Respondent is using the <borgatacasino.net> domain name to redirect Internet users to Respondent’s website filled with links to third-party websites, many of which are websites offering services in competition with Complainant. Internet users redirected to Respondent’s website while trying to find Complainant’s genuine website at <theborgata.com>, may instead follow the available third-party links and do business with one of Complainant’s competitors. The Panel finds that such use disrupts Complainant’s business and is evidence of bad faith registration and use pursuant to Policy ¶ 4(b)(iii). See S. Exposure v. S. Exposure, Inc., FA 94864 (Nat. Arb. Forum July 18, 2000) (finding the respondent acted in bad faith by attracting Internet users to a website that competes with the complainant’s business); see also Puckett, Individually v. Miller, D2000-0297 (WIPO June 12, 2000) (finding that the respondent has diverted business from the complainant to a competitor’s website in violation of Policy ¶ 4(b)(iii)).
Respondent’s domain names are confusingly similar to Complainant’s marks. Internet users seeking Complainant’s genuine website may easily find themselves instead redirected to Respondent’s websites. The confusing similarity between the disputed domain names and Complainant’s marks may cause Internet users to mistakenly believe that Respondent’s websites are affiliated with Complainant. Respondent is presumably profiting from this confusion by collecting pay-per-click referral fees from the links posted at its websites. The Panel finds that such use is evidence of bad faith registration and use pursuant to Policy ¶ 4(b)(iv). See Associated Newspapers Ltd. v. Domain Manager, FA 201976 (Nat. Arb.

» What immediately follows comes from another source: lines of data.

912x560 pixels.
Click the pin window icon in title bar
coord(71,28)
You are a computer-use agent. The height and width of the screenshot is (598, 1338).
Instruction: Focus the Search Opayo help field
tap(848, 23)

Forum Nov. 19, 2003) (“Respondent's prior use of the <mailonsunday.com> domain name is evidence of bad faith pursuant to Policy ¶ 4(b)(iv) because the domain name provided links to Complainant's competitors and Respondent presumably commercially benefited from the misleading domain name by receiving ‘click-through-fees.’”); see also AltaVista Co. v. Krotov, D2000-1091 (WIPO Oct. 25, 2000) (finding bad faith under Policy ¶ 4(b)(iv) where the respondent’s domain name resolved to a website that offered links to third-party websites that offered services similar to the complainant’s services and merely took advantage of Internet user mistakes).
The Panel finds that Policy ¶ 4(a)(iii) has been satisfied.
Having established all three elements required under the ICANN Policy, the Panel concludes that relief shall be GRANTED.
Accordingly, it is Ordered that the <theborgata.net> and <borgatacasino.net> domain name be TRANSFERRED from Respondent to Complainant.